— EXERCISE PROMPT —
The entries that follow include a run beginning at the line with "Given: Open the Quality Method dropdown" and ending at the line with "The height and width of the screenshot is (684, 1217)."; restate that run word for word and leave the rest out.

(Dataset excerpts)
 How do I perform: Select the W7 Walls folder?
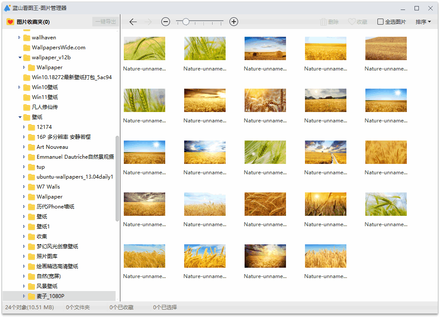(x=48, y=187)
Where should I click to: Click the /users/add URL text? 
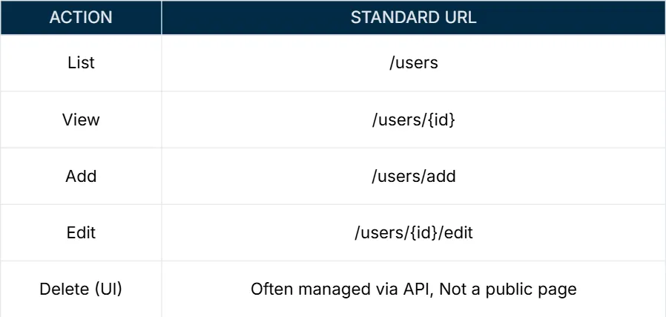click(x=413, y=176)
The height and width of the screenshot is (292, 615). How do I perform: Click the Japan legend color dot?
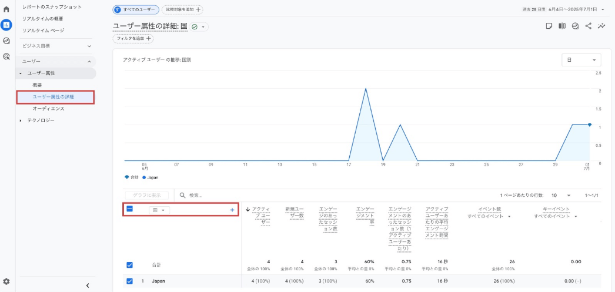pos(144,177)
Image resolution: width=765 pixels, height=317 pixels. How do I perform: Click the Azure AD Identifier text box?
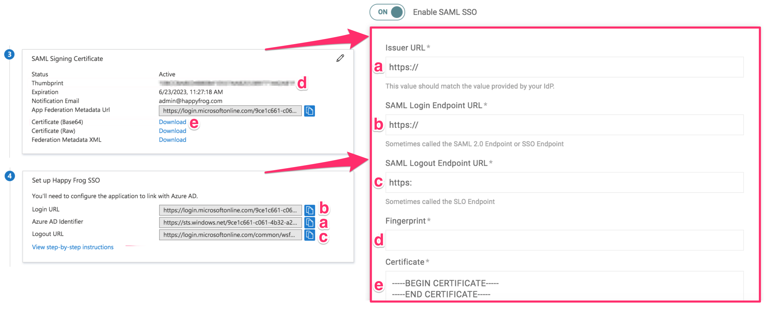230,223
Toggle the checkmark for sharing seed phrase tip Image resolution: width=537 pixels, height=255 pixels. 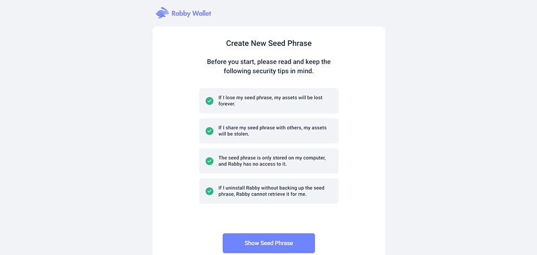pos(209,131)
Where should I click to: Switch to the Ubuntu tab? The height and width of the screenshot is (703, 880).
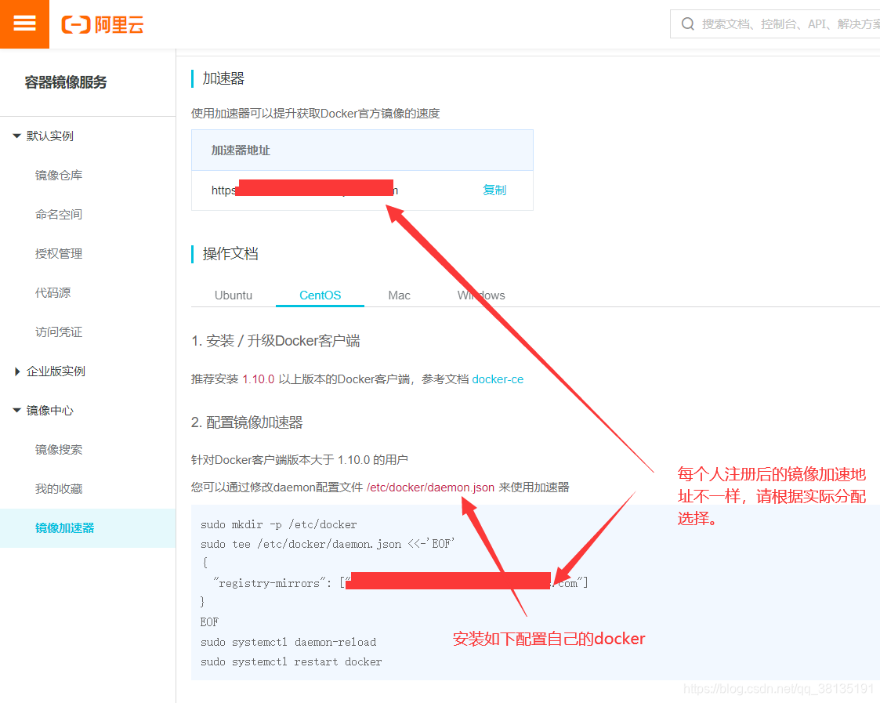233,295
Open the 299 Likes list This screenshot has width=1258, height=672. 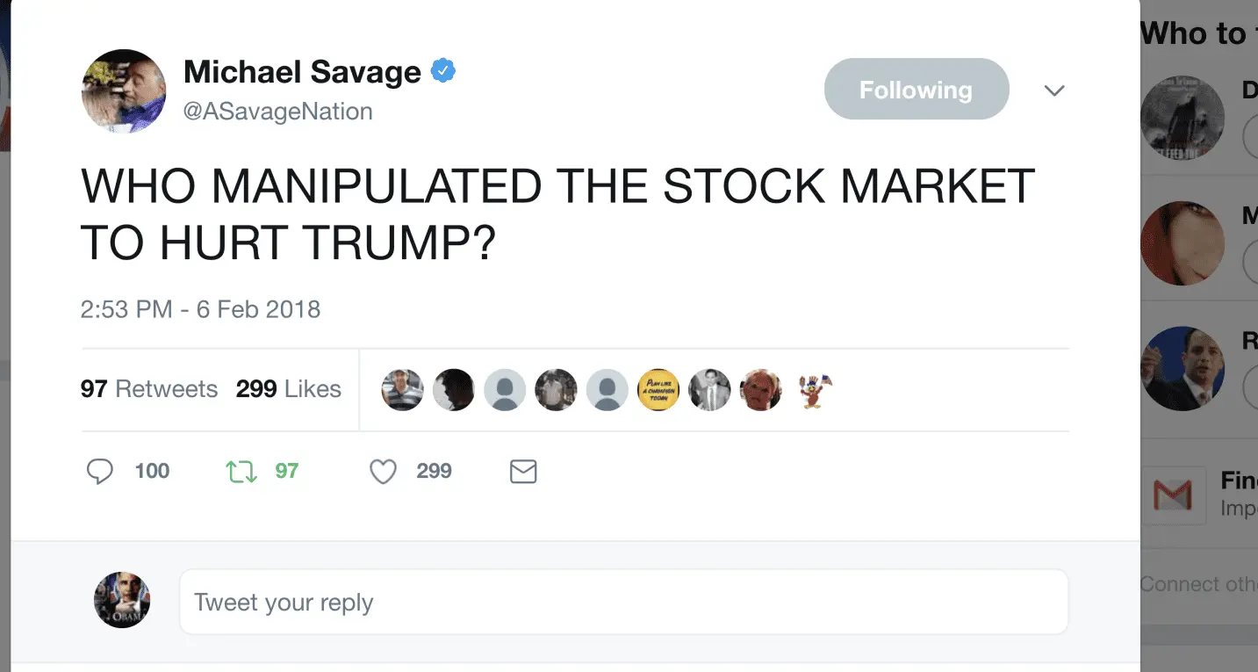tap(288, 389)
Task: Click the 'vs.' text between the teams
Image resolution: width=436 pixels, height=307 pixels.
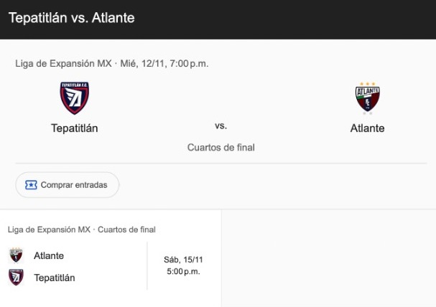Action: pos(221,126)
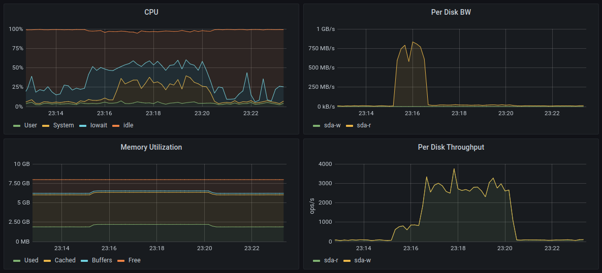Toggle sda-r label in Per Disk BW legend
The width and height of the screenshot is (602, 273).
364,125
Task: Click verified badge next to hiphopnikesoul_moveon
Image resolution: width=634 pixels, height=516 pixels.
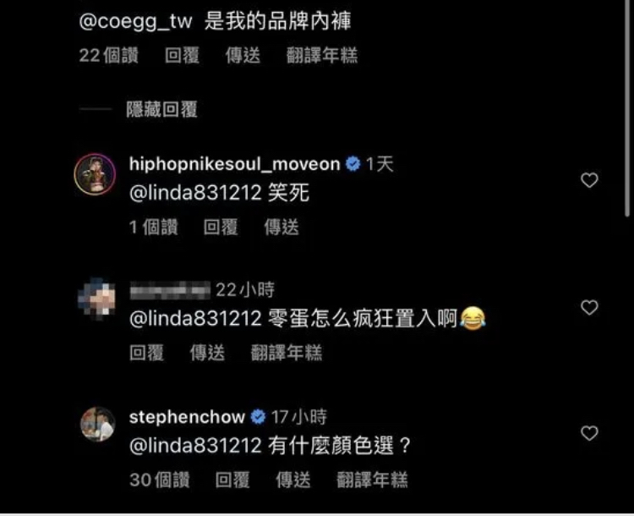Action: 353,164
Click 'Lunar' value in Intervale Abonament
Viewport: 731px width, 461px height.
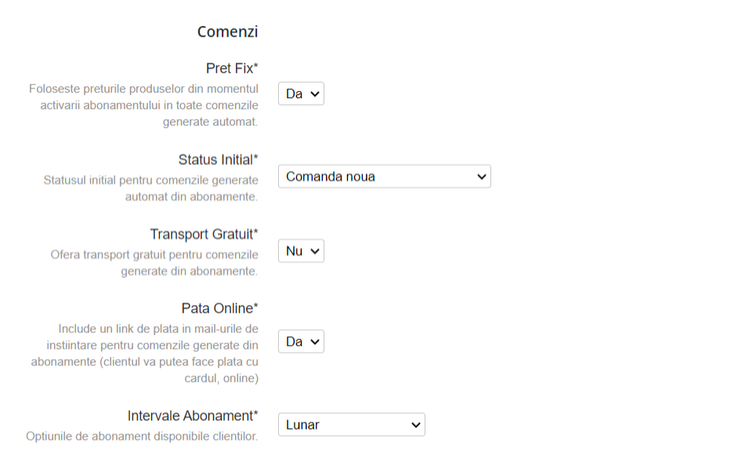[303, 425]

==

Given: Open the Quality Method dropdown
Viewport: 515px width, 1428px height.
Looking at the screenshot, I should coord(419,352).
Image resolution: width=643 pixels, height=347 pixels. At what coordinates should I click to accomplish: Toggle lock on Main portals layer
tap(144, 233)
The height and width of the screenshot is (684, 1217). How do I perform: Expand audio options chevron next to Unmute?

— RESPONSE TO THIS EXERCISE —
Given: Open the Quality Method dropdown
Viewport: 515px width, 1428px height.
Looking at the screenshot, I should coord(419,352).
Image resolution: width=643 pixels, height=347 pixels. At what coordinates should I click to accomplish: Toggle lock on Main portals layer
tap(144, 233)
The height and width of the screenshot is (684, 1217). How do I perform: Expand audio options chevron next to Unmute?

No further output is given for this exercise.